**REQUIREMENTS:**
1. According to the song list below, what peak position did Future's "Turn On The Lights" reach on the Hot 100?
2. Summarize the song list below in two sentences.
3. Transcribe the song list below exactly, from "26. Big Sean" up to and including "of the era.".

**READING TEXT:**
26. Big Sean f/ Nicki Minaj - "Dance (A$$)" (2011) 
#3 R&B/Hip-Hop Airplay, #10 Hot 100
She kind of ruined it a few years later by trying to repeat the formula by rapping about ass over a Sir Mix-A-Lot sample, but one of my favorite moments in Nicki's career was shestole the spotlight from Big Sean (petty theft) to rap about ass over an MC Hammer sample. 

27. Future - "Turn On The Lights" (2012)
#2 R&B/Hip-Hop Airplay, #50 Hot 100
Future arguably made better melodic songs on HNDRXX, but "Turn On The Lights On" was a significant turning point for a guy who at that point was best known for "Tony Montana" and "Same Damn Time." Like when LL made "I Need Love" or like when Ja made "Put It On Me," it opened up a lane for Future's career that would serve him well for years, while helping Mike WiLL Made It's distinctive sparkly synth tones as one of the defining sounds of the era.

**MATERIAL:**
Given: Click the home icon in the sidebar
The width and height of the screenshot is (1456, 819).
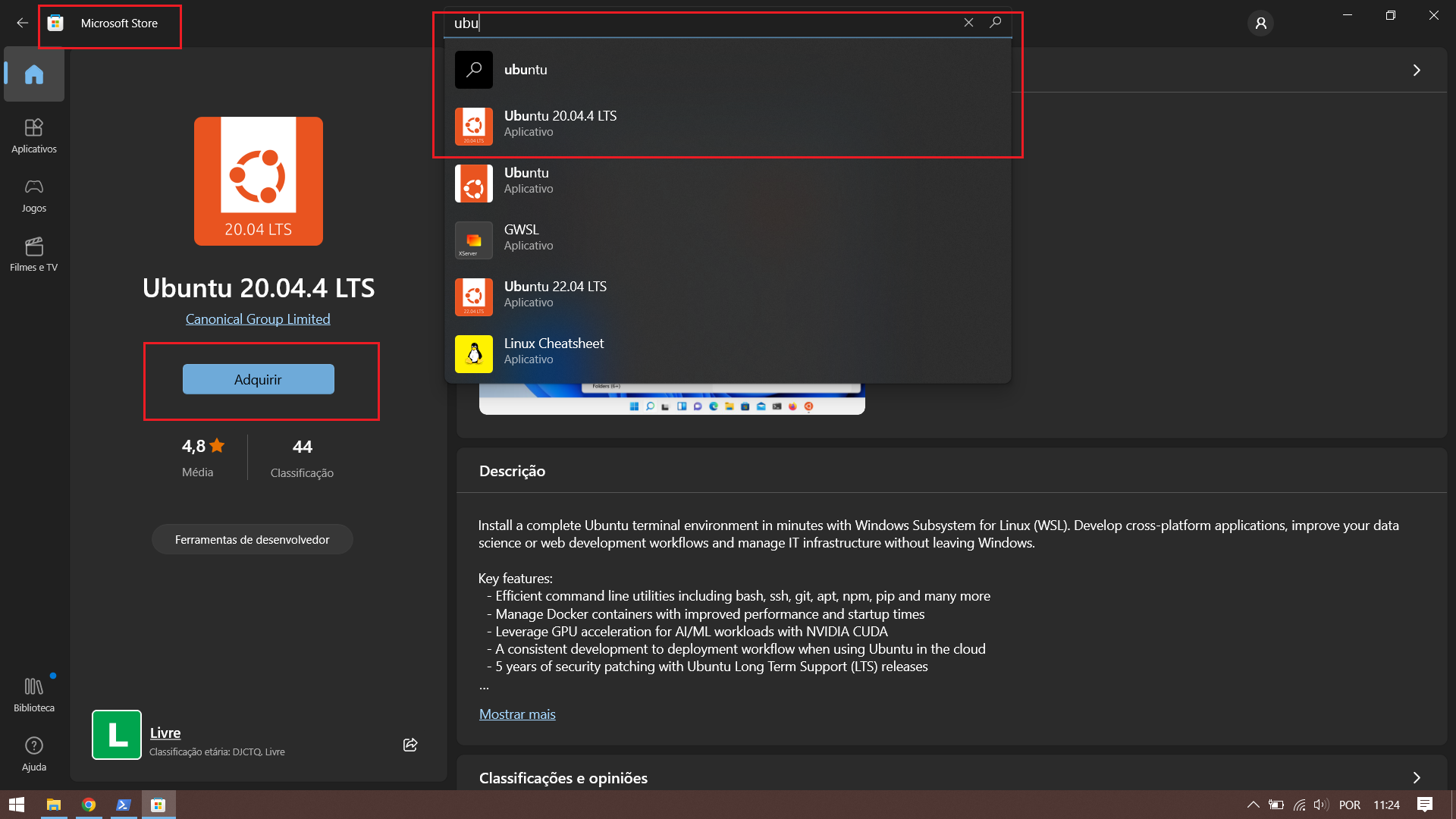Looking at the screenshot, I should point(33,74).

**RESPONSES FOR EACH TASK:**
1. #50

2. The song list covers two ranked entries: Big Sean and Nicki Minaj's 2011 "Dance (A$$)," in which Nicki stole the spotlight from Big Sean to rap about ass over an MC Hammer sample, and Future's 2012 "Turn On The Lights." The Future song is described as a significant turning point that opened up a lane for his career that would serve him well for years.

3.
26. Big Sean f/ Nicki Minaj - "Dance (A$$)" (2011) 
#3 R&B/Hip-Hop Airplay, #10 Hot 100
She kind of ruined it a few years later by trying to repeat the formula by rapping about ass over a Sir Mix-A-Lot sample, but one of my favorite moments in Nicki's career was shestole the spotlight from Big Sean (petty theft) to rap about ass over an MC Hammer sample. 

27. Future - "Turn On The Lights" (2012)
#2 R&B/Hip-Hop Airplay, #50 Hot 100
Future arguably made better melodic songs on HNDRXX, but "Turn On The Lights On" was a significant turning point for a guy who at that point was best known for "Tony Montana" and "Same Damn Time." Like when LL made "I Need Love" or like when Ja made "Put It On Me," it opened up a lane for Future's career that would serve him well for years, while helping Mike WiLL Made It's distinctive sparkly synth tones as one of the defining sounds of the era.